I was familiar with this from the movie with George Peppard and Jan-Michael Vincent. It was based on this book and I have to say that it was loosely based but surprisingly similar in tone to the movie. Most of it was a leisurely travel log of a badass armored vehicle as it cruises across the post-nuke country. The main protagonist Hell Tanner was an anti-hero in the vein of Snake Plissken. Described in the beginning as a murder and rapist. Someone who gouged the eyes out of someone just for the fun of it. Yet in the book he is clearly anti-social but demonstrates noble attributes. When he finds his brother has joined this expedition for money so he can get married, he tells him of a hidden stash of money. Then proceeds to break his ribs so he can’t go on the expedition. In fact half way through the guy who wanted to take off at the first chance he got decides to finish this trip. He actually has to fight with his partner who wants to turn around. Then he runs into the biker gangs around New York and rescues a woman who he quickly falls in love with. She dies and it was a sad little moment.
Naturally he makes it in time just as the sky turns back to normal just like in the film. Only at the end in true anti-social behavior he vandalizes the statue erected in tribute to him, steals a car and heads out into the wastelands. The movie seemed like something that just sort of ran out of money half way through.
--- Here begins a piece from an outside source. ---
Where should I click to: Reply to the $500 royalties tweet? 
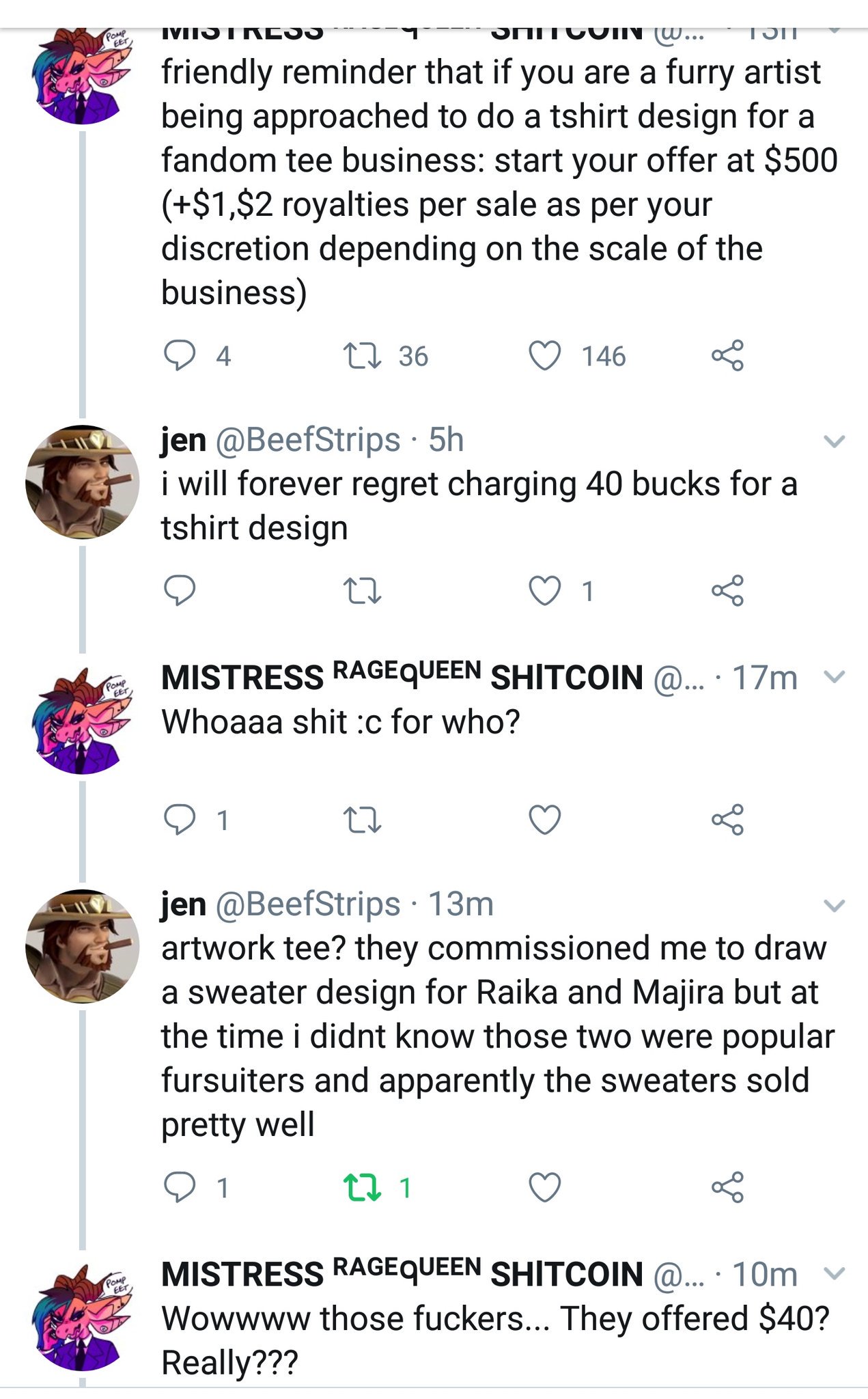tap(180, 356)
The beginning had giant scorpions, tornados and hordes of cockroaches. Then the second half devolved into endless montages of the vehicle driving and George Peppard shaving. The book actually seemed to pick up the action at the end. Still for all it’s faults I like both the film and book.
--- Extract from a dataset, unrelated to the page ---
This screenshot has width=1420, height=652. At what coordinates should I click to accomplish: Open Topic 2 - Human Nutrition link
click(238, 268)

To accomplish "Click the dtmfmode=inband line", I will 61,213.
So here is the trailer for the movie.
There’s a charming innocence to 1960s sci-fi paperbacks, not being hamstrung by hard science. I don’t remember the title, but when I was a kid my uncle lent me a paperback copy of a book with a similar plot, involving a futuristic Tank that survived a nuclear war, I’m sure it was likely inspired by Damnation Alley. Paperback racks were full of pulpish sci-fi yarns like that back then, I rather miss those days.
Me too.
I think this is a definite example of “the book is always better than the movie”… 😉
Is Ghostof82 referring to David Drake’s Hammer’s Slammers? That was HUGE book for sci-fi guys back in the day. I always felt DA influenced Carpenter at some level . . . and Skaith is right: the book is far superior.